**Work instructions:**
Would you please copy exactly the line with "Where should I click to: Click" and all lines that follow it in the data below, through the last one?
================
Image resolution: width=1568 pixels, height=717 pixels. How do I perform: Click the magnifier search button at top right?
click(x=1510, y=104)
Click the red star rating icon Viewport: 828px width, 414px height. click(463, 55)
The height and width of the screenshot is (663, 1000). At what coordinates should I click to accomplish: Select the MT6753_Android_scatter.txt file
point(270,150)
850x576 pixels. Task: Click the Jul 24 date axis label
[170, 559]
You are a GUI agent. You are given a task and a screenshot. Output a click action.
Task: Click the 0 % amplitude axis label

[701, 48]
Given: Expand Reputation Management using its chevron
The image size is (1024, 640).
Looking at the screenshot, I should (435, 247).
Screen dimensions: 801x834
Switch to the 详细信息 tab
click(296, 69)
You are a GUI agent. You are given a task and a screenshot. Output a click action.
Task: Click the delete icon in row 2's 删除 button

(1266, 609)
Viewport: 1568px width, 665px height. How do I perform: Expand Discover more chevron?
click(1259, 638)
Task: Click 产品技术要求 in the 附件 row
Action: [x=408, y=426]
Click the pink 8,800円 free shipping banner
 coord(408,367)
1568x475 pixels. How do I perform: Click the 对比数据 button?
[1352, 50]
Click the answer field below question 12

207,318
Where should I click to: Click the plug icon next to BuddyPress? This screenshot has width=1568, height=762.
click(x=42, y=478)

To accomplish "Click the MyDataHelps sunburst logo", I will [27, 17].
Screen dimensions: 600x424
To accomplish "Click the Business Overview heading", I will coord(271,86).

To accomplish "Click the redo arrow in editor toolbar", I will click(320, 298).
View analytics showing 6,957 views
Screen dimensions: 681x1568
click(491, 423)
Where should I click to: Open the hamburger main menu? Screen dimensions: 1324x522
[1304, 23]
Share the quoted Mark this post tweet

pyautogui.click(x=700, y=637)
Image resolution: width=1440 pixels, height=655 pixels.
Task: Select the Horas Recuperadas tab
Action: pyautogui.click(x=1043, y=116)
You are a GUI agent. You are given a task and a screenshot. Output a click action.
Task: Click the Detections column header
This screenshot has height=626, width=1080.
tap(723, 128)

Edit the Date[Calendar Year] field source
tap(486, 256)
================
**Response to this task:**
Where should I click to: Click the plug icon next to BuddyPress? This screenshot has width=1568, height=762.
click(x=42, y=478)

To accomplish "Click the MyDataHelps sunburst logo", I will [27, 17].
Screen dimensions: 600x424
To accomplish "Click the Business Overview heading", I will coord(271,86).

To accomplish "Click the redo arrow in editor toolbar", I will click(320, 298).
View analytics showing 6,957 views
Screen dimensions: 681x1568
click(491, 423)
Where should I click to: Open the hamburger main menu? Screen dimensions: 1324x522
[1304, 23]
Share the quoted Mark this post tweet

pyautogui.click(x=700, y=637)
Image resolution: width=1440 pixels, height=655 pixels.
Task: Select the Horas Recuperadas tab
Action: pyautogui.click(x=1043, y=116)
You are a GUI agent. You are given a task and a screenshot. Output a click action.
Task: Click the Detections column header
This screenshot has height=626, width=1080.
tap(723, 128)

Edit the Date[Calendar Year] field source
tap(486, 256)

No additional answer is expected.